** PROBLEM REQUIREMENTS **
Pick out every line of the material below that contains the string "pyautogui", and copy each one. Case counts.

════════

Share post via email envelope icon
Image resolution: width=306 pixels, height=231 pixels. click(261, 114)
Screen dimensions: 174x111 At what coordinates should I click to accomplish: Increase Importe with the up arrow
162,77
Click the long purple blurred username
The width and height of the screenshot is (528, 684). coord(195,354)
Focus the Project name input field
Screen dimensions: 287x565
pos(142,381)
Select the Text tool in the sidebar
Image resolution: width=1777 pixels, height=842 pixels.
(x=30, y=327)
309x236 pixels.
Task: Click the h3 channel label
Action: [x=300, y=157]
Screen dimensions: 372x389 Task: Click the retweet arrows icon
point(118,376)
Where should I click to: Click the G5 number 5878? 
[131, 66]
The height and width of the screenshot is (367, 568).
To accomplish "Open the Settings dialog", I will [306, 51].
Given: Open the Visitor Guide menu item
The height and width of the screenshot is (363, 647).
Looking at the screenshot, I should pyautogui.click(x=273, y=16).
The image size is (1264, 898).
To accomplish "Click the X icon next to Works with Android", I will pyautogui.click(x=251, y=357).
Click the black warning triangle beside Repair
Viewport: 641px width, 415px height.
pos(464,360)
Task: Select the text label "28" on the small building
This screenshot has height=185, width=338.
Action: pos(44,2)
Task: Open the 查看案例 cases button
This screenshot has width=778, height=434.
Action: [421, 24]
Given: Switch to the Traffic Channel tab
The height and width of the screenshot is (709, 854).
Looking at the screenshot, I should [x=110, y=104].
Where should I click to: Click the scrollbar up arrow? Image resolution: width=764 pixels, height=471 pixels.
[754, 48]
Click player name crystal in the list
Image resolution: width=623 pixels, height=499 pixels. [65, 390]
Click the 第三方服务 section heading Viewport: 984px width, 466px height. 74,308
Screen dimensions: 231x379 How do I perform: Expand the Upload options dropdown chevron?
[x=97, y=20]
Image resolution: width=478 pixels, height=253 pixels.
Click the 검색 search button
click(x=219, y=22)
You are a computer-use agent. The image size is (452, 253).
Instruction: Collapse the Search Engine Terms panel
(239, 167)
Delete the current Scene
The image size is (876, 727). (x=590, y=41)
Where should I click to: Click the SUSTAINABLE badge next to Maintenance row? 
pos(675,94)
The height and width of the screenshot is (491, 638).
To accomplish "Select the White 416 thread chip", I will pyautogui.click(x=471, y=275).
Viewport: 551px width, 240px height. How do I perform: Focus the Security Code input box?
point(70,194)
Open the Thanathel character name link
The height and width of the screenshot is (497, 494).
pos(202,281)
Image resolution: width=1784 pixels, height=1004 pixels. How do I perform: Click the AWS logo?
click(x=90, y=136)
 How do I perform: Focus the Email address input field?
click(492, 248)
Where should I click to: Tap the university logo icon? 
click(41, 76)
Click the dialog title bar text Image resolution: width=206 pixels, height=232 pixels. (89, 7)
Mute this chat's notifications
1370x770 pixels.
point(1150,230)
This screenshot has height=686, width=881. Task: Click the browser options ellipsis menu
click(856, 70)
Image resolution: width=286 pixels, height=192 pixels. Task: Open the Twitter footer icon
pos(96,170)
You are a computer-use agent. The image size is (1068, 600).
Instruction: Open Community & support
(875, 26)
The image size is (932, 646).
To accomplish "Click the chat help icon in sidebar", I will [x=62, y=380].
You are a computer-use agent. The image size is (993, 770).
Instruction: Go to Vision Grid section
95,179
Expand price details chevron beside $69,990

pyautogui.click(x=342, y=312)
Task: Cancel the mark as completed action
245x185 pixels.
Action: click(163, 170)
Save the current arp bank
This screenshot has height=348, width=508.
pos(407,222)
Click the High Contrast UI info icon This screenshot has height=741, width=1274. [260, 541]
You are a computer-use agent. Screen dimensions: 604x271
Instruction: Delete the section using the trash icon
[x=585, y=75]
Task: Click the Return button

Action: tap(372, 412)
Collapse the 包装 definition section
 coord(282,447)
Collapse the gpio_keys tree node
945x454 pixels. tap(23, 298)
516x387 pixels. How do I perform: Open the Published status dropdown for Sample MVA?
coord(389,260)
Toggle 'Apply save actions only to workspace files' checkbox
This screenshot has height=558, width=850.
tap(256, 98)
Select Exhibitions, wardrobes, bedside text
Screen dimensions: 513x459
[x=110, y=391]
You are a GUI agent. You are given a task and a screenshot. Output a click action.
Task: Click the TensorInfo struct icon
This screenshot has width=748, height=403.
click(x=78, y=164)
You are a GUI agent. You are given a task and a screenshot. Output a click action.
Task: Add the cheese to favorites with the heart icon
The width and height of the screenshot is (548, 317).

════════

** RESPONSE TO THIS TASK **
Looking at the screenshot, I should pyautogui.click(x=273, y=16).
To accomplish "Click the X icon next to Works with Android", I will pyautogui.click(x=251, y=357).
To accomplish "Select the White 416 thread chip", I will pyautogui.click(x=471, y=275).
pyautogui.click(x=342, y=312)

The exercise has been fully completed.